La conférence-débat, qui a été organisée en partenariat avec la Chambre allemande de commerce et d’industrie au Maroc, a été placée sous la thématique : Entrepreneuriat féminin et IA : redessiner les frontières du possible. En anticipant les deadlines compte tenu d’un environnement de plus en plus digitalisé, les membres de l’association avaient déjà lancé le programme « She Impulse » pour déployer les actions favorables à une croissance inclusive et durable. Le sujet de l’intelligence artificielle devient une question importante, introduira Abdellatif Miraoui, ministre de l’enseignement supérieur, de la recherche scientifique et de l’innovation. «Les femmes sont beaucoup plus volontaires mais le pouvoir se prend, il ne se donne pas. Et c’est ce que les femmes doivent faire», poursuivra-t-il. Le ministre emploiera les mots forts pour signaler le virage à droite qu’est entrain d’opérer le monde et que devront emprunter les chefs d’entreprises du monde entier pour rester dans la course. «L’intelligence artificielle n’est pas une mode ou un réseau social mais un tsunami», déclara-t-il. La redistribution des cartes dans le monde est plus que d’actualité. « Et le Maroc a la chance d’avoir une jeunesse qui s’intéresse et s’oriente dans ce domaine précisément ». Le ministre poursuivra son analyse devant une audience de femmes entrepreneures d’horizons différents mais toutes concernées par les enjeux de l’IA.
C’est bien d’ailleurs pourquoi cette matière a été intégrée dans tous les domaines d’enseignement. Des certificats existent désormais grâce à des coachs. L’accès étant libre. M Miraoui ira plus loin pour affirmer que le diplôme est nécessaire mais pas suffisant. Aujourd’hui, il s’agit pour la femme ou l’homme d’ailleurs d’atteindre des critères de résilience, d’adaptabilité et d’agilité.
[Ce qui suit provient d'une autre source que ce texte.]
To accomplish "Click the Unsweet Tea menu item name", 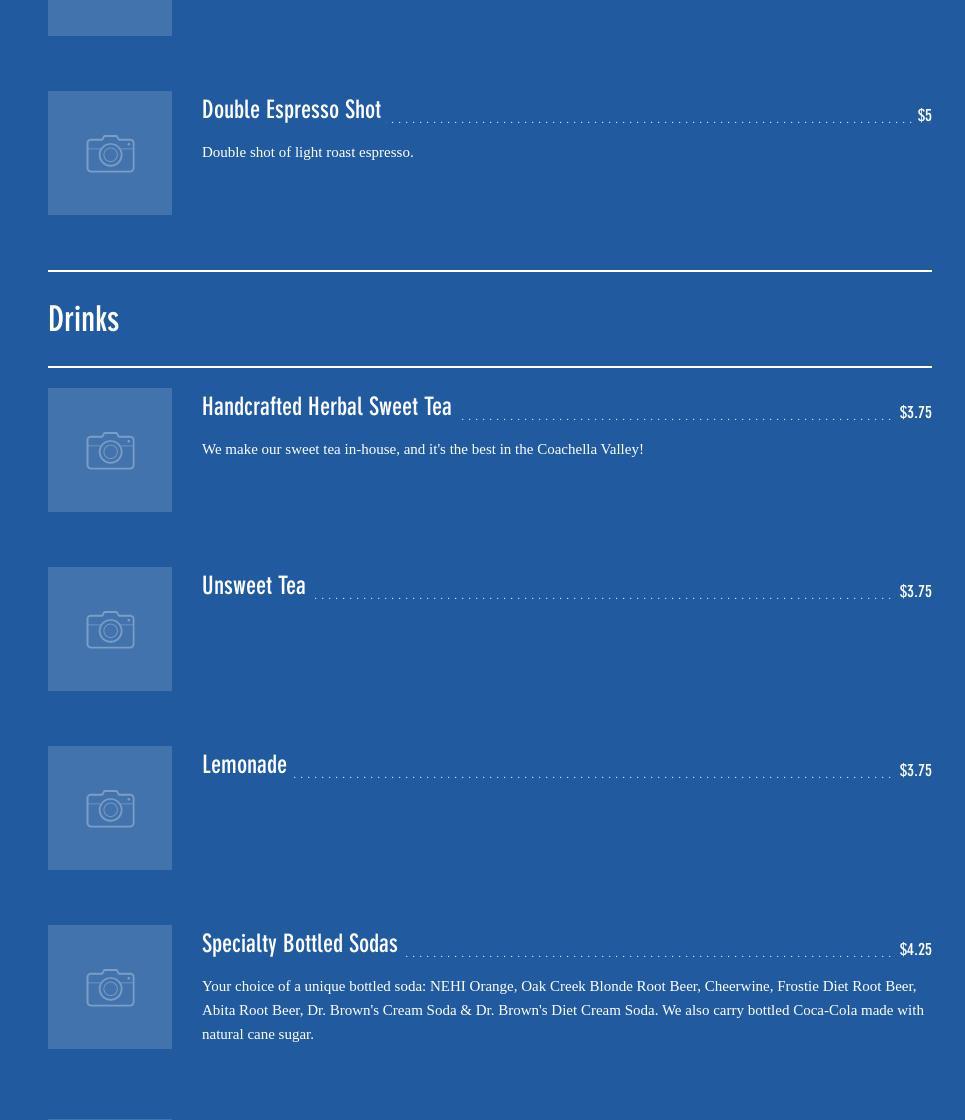I will pos(253,586).
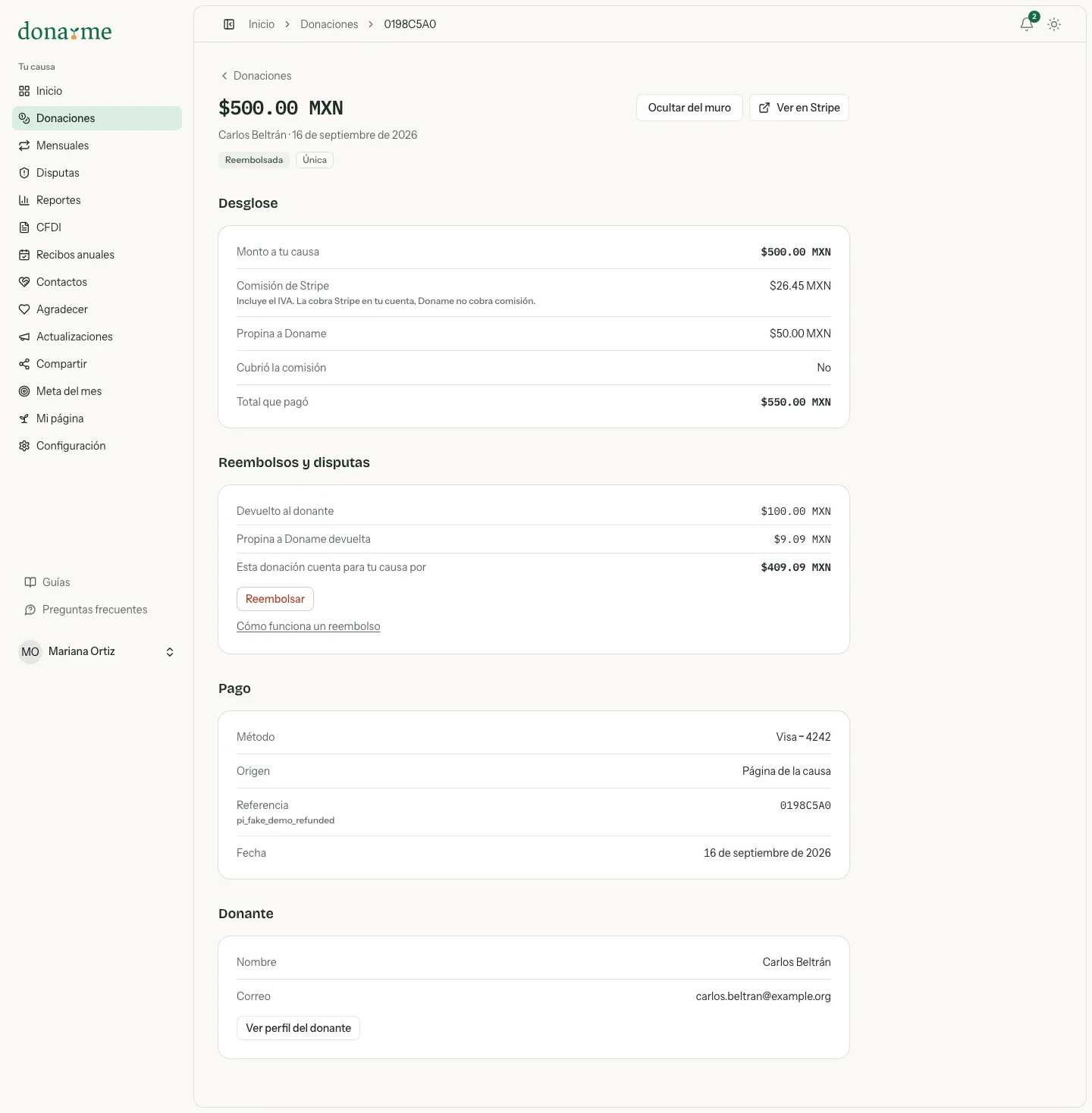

Et le fait que bien des fois, la jeunesse est issue d’un milieu pauvre, ces qualités lui permettent d’acquérir une certaine confiance nécessaire pour réussir à gravir les échelons dans le monde professionnel. L’orientation du débat est générale certes, mais la femme entrepreneure doit trouver sa place dans ce nouvel écosystème. Et le fait que les jeunes filles s’orientent moins que les garçons vers des filières où l’intelligence artificielle est une spécialisation à part entière, il faut remédier à cela pour ne pas répéter les erreurs faites dans le passé en matière d’égalité des genre.
Les dés sont lancés. Et le partenariat avec la Chambre allemande de commerce et d’industrie au Maroc permettra de concrétiser les actions nécessaires pour donner aux membres de l’AFEM davantage d’outils pour se positionner plus efficacement dans le business. Robert Dölger, ambassadeur de la République fédérale d’Allemagne, a déclaré de son côté que l’égalité des genres est une nécessité. Il a confirmé l’engagement du gouvernement allemand à travailler dans ce sens avec les différentes parties marocaines concernées. Et l’entente entre l’Association des femmes chefs d’entreprises et la Chambre allemande de commerce et d’industrie au Maroc en est un parfait témoignage. Les dés sont jetés.